■ **所示文本**
════════════════
阿丽娜塔露拉基于阿丽娜思想的话反驳塔露拉

很绕,但这表明她们真的是异体同心了。虽然我们不知道在两次谈话之间过了多久,所以就不知道她们在思想和情感上达成如此一致的美好时光有多长,但我们都很清楚,之后发生了什么。





4、下一幕,刀来

泰极来,接下来塔露拉面对的,马上就是一连串打击——阿丽娜死了,内卫来了,人们对贵族的不信任还是落在了塔露拉身上。

凭借着阿丽娜留下的思想武器,塔露拉艰难地坚持下来了,依然还是为南下的队伍进行复杂的行军规划、努力维持军心、和领导者们高强度地讨论着之后的方向。


由于没有明显的时间标识,作为读者,我们在连续阅读剧情的时候可能会忽略,阿丽娜死亡的数个月之后,内卫才现身;内卫离开后又过了一阵子,才发生牵引车失踪事件,塔露拉是牵引车失踪的数个月之后才去到那个村庄。

直到出发去那个村庄之前,塔露拉依然是一个很可靠的领袖,对内外现状有着清晰的认知,决策依然客观果断。一同和她从雪原走出的战士们依然相信着她。

但塔露拉的内心已经是浅苍百孔:阿丽娜死了,尊敬的长辈爱国者越来越少说话,人们的怀疑越来越重,工作压力越来越大,已经越来越难以感受看得见、摸得着的美好了。于是乎,塔露拉在那个村子,被最后一根稻草——或者说,压死德拉克的最后一棵大树——压垮了。



黑蛇的阴险在这里得到了很明确的体现,虽然他说这“仅仅”是“加速”了这个过程,但正是因为这加速,让一切都变得无法挽回。

如果夺舍不是瞬间发生的,爱国者察觉到的话会喝止、会引导塔露拉,霜星察觉到了,会拉一把塔露拉。甚至应该说,只要事件发生的时候,塔露拉身边有任何一个人,任何一个整合运动成员拉她一把,她都不至于崩溃——“看得见、摸得着的东西是可靠的”。但在那一瞬间,塔露拉什么都没有,而且她的崩溃并没有回转的余地。

接下来,整合运动就是黑蛇的舞台了。




5、在一切都已经无法挽回的今天

科西切的切城阴谋最终还是因为阿米娅成功唤醒塔露拉而失败,塔露拉重新夺回身体的主动权,但是,沉重的罪孽已经犯下。她又说了一些大话:燃烧、冤屈、所有。以目前的文本,就算把第九章最后的内容也考虑进去,我们依然不能明确塔露拉目前在想什么。最多也只能根据环境描写脑补。

她基本拒绝和任何人说话,而且也没有多少人愿意和她说话,她也知道她现在说什么都没有意义。她如果想要争取到,“为曾经的战友殉死的资格”,并不是要靠说,而是要靠做。像是老魏对小陈说的赎罪挽救三步走:审判罪人收拾残局改变这个世界。而这个只能等未来的故事。塔露拉她说要烧掉黑蛇,而我们甚至不知道黑蛇和他的“蛇鳞”现在会以什么形式存在。
════════════════
■ **待完成任务**
1. 在关于塔露拉的文本中，列出塔露拉接下来马上面对的那一连串打击。
2. 根据关于塔露拉的文本，塔露拉是在牵引车失踪多久之后才去到那个村庄的？
3. 从关于塔露拉的文本中原样复述一段：从含有“由于没有明显的时间标识,作为”的字句开始，到“原走出的战士们依然相信着她。”之后停止。
作答时只依据上面的文本。
════════════════
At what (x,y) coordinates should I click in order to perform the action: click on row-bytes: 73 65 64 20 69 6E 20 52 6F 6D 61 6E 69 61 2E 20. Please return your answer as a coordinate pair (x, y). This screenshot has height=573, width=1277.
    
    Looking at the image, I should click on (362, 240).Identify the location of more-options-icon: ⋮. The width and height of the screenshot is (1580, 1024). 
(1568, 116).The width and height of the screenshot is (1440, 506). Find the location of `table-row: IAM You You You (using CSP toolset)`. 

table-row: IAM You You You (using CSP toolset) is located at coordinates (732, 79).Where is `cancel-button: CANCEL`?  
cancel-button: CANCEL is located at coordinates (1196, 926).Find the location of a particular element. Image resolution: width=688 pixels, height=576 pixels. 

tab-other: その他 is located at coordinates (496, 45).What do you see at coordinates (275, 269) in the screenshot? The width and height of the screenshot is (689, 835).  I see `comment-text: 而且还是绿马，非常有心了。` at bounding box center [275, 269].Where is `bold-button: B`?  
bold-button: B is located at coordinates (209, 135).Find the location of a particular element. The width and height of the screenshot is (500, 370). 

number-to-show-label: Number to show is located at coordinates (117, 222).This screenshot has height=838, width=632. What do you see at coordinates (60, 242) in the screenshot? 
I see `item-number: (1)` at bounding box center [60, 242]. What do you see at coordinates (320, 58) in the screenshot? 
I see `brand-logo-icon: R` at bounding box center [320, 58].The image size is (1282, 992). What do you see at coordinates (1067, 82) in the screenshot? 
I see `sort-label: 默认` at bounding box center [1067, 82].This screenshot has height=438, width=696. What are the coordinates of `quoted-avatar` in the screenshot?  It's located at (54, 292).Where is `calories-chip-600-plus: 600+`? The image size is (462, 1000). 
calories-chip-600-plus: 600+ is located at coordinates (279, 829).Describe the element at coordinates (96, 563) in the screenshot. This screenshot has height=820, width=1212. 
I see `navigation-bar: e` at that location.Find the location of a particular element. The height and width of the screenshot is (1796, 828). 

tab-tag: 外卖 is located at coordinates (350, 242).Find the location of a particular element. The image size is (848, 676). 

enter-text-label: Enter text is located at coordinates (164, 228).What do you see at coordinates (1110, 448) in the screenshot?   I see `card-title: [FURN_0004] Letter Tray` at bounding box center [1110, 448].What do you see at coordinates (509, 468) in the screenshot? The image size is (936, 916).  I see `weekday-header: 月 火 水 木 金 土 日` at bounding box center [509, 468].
════════════════
■ **参考答案**
1. 阿丽娜死了；内卫来了；人们对贵族的不信任还是落在了塔露拉身上。

2. 数个月之后。

3.
由于没有明显的时间标识,作为读者,我们在连续阅读剧情的时候可能会忽略,阿丽娜死亡的数个月之后,内卫才现身;内卫离开后又过了一阵子,才发生牵引车失踪事件,塔露拉是牵引车失踪的数个月之后才去到那个村庄。

直到出发去那个村庄之前,塔露拉依然是一个很可靠的领袖,对内外现状有着清晰的认知,决策依然客观果断。一同和她从雪原走出的战士们依然相信着她。